INPUT FOR THIS TASK START

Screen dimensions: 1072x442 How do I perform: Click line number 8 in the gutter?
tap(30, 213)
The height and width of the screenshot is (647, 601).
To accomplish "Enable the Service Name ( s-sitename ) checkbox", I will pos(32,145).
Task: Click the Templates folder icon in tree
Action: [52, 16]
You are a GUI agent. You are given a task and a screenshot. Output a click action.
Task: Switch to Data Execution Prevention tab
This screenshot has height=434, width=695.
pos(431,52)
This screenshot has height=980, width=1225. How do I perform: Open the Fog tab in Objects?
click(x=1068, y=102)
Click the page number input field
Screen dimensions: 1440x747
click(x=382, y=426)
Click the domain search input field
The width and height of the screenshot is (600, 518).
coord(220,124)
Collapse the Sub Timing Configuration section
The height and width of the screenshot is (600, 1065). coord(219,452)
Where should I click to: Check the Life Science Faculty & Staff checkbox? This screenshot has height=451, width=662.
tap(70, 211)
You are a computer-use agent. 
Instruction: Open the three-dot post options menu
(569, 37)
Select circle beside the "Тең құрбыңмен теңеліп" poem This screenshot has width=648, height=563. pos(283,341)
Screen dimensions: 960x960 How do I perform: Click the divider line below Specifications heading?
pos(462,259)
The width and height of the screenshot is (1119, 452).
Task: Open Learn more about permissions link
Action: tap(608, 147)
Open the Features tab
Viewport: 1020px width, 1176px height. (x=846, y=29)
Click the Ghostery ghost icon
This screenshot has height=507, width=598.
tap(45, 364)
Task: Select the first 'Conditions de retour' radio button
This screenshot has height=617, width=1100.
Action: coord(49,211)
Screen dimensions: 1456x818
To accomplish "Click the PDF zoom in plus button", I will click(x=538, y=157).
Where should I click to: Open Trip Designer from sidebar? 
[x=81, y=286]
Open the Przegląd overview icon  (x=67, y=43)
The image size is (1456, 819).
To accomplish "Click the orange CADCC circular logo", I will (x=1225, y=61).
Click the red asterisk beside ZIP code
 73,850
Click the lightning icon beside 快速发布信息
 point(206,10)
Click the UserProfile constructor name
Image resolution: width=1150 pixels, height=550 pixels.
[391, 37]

INPUT FOR THIS TASK END

Exact copies of the line containing "This screenshot has height=617, width=1100." and of every line after it through the end of the entries are all that should be output.

This screenshot has height=617, width=1100.
Action: coord(49,211)
Screen dimensions: 1456x818
To accomplish "Click the PDF zoom in plus button", I will click(x=538, y=157).
Where should I click to: Open Trip Designer from sidebar? 
[x=81, y=286]
Open the Przegląd overview icon  (x=67, y=43)
The image size is (1456, 819).
To accomplish "Click the orange CADCC circular logo", I will (x=1225, y=61).
Click the red asterisk beside ZIP code
 73,850
Click the lightning icon beside 快速发布信息
 point(206,10)
Click the UserProfile constructor name
Image resolution: width=1150 pixels, height=550 pixels.
[391, 37]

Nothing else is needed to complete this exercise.